For sure, fertilizer from Government now gets to the real farmers. This is said to have added several tons to the quantity of food produced in Nigeria. Agricultural export has also shown signs of recovery but the much-needed export is fraught with difficulties arising from non-compliance of products to standards. According to the Standard Organization of Nigeria (SON) director general, Dr. Joseph Ikem Odumodu, “due to Nigeria produce arriving foreign destinations without test reports from accredited labs, our exporters are surcharged 10 % of the value of their goods to pay foreign testing laboratories. In the event of the lab finding the goods substandard, the goods are shipped back to Nigeria at the exporter’s expense”.

“What is wrong with the exporter’s goods might be just an error of measurement;” the SON boss explains, “the buyer finding that what the exporter calls 50,000 kg of cocoa is less than that.
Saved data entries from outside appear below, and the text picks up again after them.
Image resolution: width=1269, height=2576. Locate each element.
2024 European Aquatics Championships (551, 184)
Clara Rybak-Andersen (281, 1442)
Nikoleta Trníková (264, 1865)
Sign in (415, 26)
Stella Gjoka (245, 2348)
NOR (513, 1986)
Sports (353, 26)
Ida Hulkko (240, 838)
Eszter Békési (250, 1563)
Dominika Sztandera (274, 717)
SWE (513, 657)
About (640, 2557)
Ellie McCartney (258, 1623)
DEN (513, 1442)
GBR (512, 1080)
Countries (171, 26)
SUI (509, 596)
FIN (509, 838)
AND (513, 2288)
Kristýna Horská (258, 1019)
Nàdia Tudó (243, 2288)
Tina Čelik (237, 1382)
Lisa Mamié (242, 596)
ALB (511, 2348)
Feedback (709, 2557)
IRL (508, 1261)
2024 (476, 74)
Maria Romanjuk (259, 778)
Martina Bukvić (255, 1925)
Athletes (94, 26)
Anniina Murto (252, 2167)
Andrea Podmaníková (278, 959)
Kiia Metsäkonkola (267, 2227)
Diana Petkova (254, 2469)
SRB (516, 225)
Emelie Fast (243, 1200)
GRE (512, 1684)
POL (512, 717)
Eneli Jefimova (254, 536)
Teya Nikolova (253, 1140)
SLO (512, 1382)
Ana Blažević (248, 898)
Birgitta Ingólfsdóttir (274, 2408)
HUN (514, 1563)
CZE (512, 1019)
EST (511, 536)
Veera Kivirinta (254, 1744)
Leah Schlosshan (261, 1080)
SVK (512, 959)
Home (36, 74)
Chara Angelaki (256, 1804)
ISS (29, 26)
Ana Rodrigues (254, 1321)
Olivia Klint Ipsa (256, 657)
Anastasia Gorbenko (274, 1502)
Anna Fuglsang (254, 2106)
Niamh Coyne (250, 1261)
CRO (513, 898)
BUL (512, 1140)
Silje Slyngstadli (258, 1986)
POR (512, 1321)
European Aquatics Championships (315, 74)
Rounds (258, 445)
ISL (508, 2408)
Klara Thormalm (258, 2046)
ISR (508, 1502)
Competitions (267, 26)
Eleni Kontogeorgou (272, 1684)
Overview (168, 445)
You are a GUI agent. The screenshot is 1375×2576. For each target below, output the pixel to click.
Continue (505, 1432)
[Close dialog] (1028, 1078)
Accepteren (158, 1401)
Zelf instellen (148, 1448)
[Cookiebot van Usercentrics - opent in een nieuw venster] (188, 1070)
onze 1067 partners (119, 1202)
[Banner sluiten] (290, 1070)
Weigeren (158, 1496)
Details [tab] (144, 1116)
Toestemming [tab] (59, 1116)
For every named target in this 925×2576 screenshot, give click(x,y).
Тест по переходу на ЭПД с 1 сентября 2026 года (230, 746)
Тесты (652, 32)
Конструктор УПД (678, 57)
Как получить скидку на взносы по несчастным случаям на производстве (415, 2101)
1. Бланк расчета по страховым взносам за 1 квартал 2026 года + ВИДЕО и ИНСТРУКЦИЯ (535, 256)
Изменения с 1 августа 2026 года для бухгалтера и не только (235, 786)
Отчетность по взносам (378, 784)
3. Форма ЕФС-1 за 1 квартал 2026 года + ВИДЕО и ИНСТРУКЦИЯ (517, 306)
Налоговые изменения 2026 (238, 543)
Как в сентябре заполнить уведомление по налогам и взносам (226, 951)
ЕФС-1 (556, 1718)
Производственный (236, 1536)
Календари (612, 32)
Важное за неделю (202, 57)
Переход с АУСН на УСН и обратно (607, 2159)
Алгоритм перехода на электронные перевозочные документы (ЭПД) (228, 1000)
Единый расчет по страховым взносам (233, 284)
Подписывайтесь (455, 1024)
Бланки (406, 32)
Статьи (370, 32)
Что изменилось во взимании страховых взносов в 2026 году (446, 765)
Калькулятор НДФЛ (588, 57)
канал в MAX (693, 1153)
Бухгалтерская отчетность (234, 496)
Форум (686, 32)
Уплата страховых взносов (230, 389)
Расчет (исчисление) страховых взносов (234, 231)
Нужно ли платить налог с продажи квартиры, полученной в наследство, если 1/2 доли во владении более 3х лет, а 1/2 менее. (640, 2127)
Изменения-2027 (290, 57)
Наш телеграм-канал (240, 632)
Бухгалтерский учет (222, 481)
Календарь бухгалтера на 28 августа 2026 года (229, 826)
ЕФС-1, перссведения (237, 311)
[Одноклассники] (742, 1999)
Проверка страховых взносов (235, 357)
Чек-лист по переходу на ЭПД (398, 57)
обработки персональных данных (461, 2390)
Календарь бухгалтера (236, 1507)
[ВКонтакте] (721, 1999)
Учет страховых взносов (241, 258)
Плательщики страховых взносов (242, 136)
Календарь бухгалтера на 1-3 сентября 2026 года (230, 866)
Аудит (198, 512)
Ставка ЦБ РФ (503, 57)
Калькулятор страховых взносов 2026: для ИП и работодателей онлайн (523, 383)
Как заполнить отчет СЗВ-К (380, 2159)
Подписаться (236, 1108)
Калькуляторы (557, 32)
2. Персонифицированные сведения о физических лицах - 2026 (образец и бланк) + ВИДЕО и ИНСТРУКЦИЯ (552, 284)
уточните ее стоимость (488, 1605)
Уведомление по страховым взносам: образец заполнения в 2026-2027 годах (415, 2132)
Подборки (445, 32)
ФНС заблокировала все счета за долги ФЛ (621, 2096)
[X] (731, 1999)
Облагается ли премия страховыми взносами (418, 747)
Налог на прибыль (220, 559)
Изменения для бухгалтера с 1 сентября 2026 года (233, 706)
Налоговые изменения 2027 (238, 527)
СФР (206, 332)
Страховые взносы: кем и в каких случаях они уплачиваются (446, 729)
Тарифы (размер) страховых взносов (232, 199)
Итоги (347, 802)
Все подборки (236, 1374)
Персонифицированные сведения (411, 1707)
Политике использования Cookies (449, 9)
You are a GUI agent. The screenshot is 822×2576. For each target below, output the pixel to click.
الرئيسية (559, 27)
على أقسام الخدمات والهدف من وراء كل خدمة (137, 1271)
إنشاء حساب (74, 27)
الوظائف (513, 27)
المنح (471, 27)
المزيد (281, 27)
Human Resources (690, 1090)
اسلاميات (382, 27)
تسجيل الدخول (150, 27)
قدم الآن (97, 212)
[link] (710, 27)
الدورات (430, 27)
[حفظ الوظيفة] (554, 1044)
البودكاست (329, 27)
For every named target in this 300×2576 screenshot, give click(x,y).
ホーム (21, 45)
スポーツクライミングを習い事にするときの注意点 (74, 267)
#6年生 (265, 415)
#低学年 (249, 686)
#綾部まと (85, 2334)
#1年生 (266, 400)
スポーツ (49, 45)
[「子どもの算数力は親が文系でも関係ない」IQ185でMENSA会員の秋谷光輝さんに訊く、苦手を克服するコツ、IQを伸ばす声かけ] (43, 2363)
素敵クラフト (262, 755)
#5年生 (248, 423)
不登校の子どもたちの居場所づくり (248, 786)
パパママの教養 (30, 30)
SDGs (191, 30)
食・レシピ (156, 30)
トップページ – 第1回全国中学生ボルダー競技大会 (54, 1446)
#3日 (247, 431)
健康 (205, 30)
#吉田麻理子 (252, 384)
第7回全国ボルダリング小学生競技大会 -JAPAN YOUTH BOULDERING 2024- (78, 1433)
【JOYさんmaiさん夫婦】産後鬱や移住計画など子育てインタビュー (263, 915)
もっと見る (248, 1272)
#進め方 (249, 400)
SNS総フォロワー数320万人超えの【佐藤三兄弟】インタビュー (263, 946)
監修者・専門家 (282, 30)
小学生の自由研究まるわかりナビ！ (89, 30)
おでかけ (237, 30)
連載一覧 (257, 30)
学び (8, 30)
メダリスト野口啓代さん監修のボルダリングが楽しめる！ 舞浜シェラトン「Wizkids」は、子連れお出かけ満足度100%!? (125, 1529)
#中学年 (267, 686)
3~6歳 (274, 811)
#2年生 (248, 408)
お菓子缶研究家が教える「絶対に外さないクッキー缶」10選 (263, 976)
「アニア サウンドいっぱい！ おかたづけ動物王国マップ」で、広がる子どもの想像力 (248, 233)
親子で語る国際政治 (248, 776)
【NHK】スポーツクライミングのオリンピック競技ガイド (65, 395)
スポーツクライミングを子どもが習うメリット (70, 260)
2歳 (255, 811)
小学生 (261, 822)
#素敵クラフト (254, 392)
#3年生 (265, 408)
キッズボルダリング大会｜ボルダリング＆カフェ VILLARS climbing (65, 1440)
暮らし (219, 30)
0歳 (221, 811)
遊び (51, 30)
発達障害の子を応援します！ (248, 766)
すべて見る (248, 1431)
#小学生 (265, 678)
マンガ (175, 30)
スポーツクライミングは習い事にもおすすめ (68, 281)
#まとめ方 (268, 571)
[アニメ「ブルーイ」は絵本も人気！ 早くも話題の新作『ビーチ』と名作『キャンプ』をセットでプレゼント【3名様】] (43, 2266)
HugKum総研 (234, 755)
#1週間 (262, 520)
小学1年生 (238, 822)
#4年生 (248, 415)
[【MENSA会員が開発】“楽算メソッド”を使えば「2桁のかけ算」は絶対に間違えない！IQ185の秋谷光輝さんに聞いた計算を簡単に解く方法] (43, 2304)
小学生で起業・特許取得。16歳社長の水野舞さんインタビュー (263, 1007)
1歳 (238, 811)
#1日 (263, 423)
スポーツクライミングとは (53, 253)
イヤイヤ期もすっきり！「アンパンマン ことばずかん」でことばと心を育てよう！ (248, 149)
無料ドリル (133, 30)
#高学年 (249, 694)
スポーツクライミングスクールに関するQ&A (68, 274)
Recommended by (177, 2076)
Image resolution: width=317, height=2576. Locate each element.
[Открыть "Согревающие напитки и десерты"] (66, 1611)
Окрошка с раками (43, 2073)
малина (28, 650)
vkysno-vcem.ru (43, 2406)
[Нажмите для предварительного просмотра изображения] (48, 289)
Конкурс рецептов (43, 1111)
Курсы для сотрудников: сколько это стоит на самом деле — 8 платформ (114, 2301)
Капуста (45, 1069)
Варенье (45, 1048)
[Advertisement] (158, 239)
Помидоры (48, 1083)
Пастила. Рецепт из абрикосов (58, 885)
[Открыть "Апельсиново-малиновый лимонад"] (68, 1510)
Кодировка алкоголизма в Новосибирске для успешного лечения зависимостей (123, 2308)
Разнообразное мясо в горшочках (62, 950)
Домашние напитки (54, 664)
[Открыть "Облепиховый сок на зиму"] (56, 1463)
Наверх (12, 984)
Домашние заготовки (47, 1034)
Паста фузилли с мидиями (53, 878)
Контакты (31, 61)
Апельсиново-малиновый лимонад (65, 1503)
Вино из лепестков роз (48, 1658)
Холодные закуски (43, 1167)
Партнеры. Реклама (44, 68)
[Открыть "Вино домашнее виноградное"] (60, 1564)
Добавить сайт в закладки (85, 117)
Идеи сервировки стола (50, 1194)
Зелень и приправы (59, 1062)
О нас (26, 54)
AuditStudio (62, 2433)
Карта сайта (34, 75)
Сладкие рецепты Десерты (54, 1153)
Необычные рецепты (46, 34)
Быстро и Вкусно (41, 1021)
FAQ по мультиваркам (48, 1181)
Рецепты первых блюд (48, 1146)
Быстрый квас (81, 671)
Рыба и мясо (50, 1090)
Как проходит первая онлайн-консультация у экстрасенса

That happens when the measuring instrument used by the exporter is not well-calibrated or has drifted from accuracy. Unfortunately, the buyer starts seeing the exporter as dishonest or risky. As the advertisement says, the world buys from those whose measurements are accurate. That’s why we are building testing and metrology laboratories to accreditation.”

From the rundown laboratories his administration inherited, Dr. Odumodu has refurbished the SON Food Technology Laboratories and got it accredited. The scope of the competence of this lab extends from biological testing to chemical testing. Any agricultural product that this lab certifies within its area of competence can be successfully exported without further testing.

The ARSO President’s Forum held in Abuja Nigeria from June 22 to 24, 2015 has given credence to the fact that Nigeria’s national standards body is a willing and able partner in the advancement of Nigeria’s agriculture to major export revenue earner especially now that petro-income has reduced to a trickle. Hosted by SON on behalf of the African Union’s apex standardisation body ARSO, it featured the Africa Standardisation Day Seminar themed The Role of Standards in Promoting Sustainable Agriculture and Food Security in Africa. The seminar, led by the Food and Agricultural Organisation (FAO) Representative in Nigeria, Dr Louise Setshwaelo, produced clear direction for Africa agriculture and it’s no different from the direction SON has been pointing and walking.

• Chimeziri Franklin is a strategic communication professional.